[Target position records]
######

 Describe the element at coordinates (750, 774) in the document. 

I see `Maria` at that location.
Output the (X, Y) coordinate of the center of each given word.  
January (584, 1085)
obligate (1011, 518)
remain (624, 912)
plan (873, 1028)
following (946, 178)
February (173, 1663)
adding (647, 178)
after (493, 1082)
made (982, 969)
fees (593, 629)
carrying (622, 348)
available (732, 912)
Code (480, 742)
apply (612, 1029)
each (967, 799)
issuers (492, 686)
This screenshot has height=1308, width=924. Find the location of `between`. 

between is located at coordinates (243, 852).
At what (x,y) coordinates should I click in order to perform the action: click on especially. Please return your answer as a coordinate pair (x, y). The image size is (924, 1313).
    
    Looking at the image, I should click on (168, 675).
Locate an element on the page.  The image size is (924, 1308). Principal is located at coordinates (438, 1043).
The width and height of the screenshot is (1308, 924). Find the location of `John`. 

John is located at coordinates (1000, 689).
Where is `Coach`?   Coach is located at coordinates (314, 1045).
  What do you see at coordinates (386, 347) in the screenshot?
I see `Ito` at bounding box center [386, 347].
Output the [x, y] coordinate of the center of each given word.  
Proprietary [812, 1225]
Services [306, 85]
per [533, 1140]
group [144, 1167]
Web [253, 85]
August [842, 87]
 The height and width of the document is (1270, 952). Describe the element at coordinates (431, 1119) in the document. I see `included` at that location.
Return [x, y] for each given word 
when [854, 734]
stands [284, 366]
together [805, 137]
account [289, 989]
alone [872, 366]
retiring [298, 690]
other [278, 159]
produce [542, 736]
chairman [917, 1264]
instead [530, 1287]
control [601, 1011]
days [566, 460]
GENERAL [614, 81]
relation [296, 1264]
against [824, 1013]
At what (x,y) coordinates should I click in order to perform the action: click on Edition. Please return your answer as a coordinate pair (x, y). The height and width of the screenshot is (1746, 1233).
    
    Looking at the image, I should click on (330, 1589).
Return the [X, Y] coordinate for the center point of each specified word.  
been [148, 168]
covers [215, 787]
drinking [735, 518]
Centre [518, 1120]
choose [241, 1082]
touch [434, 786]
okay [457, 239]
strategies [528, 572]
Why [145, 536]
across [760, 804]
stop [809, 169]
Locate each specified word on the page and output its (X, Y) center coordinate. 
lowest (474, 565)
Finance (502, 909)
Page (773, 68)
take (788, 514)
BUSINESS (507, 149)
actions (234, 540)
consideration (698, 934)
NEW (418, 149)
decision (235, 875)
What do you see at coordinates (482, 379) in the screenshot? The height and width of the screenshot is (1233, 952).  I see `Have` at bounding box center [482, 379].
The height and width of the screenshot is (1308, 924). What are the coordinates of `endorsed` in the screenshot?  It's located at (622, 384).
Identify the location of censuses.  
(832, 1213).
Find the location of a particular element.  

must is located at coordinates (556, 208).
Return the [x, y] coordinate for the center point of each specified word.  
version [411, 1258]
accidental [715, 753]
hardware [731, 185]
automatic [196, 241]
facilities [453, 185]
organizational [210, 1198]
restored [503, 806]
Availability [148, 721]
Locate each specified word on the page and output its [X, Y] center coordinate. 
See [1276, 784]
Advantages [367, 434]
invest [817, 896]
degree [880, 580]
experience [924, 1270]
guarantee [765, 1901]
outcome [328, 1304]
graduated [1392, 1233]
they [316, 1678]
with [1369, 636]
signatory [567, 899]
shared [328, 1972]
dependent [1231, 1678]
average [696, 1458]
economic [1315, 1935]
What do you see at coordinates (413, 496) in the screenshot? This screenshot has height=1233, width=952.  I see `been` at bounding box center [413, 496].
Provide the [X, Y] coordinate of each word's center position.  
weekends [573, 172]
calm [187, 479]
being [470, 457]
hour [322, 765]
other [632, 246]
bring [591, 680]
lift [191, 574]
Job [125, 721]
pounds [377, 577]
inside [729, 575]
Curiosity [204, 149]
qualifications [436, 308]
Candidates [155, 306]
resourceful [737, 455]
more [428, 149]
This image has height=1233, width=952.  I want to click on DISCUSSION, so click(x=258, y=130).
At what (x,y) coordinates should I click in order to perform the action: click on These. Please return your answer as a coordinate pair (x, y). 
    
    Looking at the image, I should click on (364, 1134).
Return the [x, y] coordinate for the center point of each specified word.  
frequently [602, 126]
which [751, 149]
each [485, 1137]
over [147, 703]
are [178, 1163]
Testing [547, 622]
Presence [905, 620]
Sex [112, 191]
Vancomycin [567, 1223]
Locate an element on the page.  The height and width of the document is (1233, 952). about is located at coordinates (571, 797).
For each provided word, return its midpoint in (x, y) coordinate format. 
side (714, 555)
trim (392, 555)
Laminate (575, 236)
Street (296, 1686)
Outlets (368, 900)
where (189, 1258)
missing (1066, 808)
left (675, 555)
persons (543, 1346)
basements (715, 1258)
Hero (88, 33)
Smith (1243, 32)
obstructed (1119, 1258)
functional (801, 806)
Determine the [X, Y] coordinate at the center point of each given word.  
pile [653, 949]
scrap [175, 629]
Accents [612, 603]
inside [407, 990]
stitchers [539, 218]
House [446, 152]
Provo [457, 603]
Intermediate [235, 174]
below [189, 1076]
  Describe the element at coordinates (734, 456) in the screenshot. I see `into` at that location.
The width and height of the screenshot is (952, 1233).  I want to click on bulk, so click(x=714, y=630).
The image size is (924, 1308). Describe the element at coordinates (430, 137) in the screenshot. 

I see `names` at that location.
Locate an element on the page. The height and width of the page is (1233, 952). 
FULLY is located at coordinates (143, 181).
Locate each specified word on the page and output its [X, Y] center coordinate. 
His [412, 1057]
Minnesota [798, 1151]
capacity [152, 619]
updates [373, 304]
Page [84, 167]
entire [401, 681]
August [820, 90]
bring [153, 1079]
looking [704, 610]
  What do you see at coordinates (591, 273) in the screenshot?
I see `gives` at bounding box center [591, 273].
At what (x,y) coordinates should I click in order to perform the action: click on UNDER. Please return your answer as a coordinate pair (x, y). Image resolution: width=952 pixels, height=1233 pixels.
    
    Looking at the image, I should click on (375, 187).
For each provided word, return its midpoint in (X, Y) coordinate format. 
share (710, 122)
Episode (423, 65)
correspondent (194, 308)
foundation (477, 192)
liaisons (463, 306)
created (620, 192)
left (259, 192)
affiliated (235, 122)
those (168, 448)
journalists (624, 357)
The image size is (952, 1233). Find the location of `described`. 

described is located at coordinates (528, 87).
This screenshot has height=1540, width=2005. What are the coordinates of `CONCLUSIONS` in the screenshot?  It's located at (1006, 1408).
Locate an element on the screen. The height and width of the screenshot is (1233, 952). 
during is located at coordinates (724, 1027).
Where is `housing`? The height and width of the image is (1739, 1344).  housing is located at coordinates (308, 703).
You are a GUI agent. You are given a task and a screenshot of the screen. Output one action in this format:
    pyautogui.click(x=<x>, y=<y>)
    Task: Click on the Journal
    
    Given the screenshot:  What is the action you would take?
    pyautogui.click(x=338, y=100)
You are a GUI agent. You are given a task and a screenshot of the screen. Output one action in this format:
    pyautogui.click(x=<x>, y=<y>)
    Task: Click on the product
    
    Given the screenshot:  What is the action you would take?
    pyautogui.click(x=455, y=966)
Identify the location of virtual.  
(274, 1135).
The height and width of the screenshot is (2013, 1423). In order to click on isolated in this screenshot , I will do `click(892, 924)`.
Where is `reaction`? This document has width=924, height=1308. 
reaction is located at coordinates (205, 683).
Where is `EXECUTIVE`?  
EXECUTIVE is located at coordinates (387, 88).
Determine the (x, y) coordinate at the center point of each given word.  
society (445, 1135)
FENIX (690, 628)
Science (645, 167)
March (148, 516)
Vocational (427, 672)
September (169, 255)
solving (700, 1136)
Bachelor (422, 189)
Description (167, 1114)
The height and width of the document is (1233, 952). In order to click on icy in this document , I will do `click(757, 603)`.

######

WHAT TO WORK ON - Repeat the rows above without any changes, starting at the line that contains "where (189, 1258)" and ending at the line that contains "Provo [457, 603]".

TASK SOLUTION -
where (189, 1258)
missing (1066, 808)
left (675, 555)
persons (543, 1346)
basements (715, 1258)
Hero (88, 33)
Smith (1243, 32)
obstructed (1119, 1258)
functional (801, 806)
Determine the [X, Y] coordinate at the center point of each given word.  
pile [653, 949]
scrap [175, 629]
Accents [612, 603]
inside [407, 990]
stitchers [539, 218]
House [446, 152]
Provo [457, 603]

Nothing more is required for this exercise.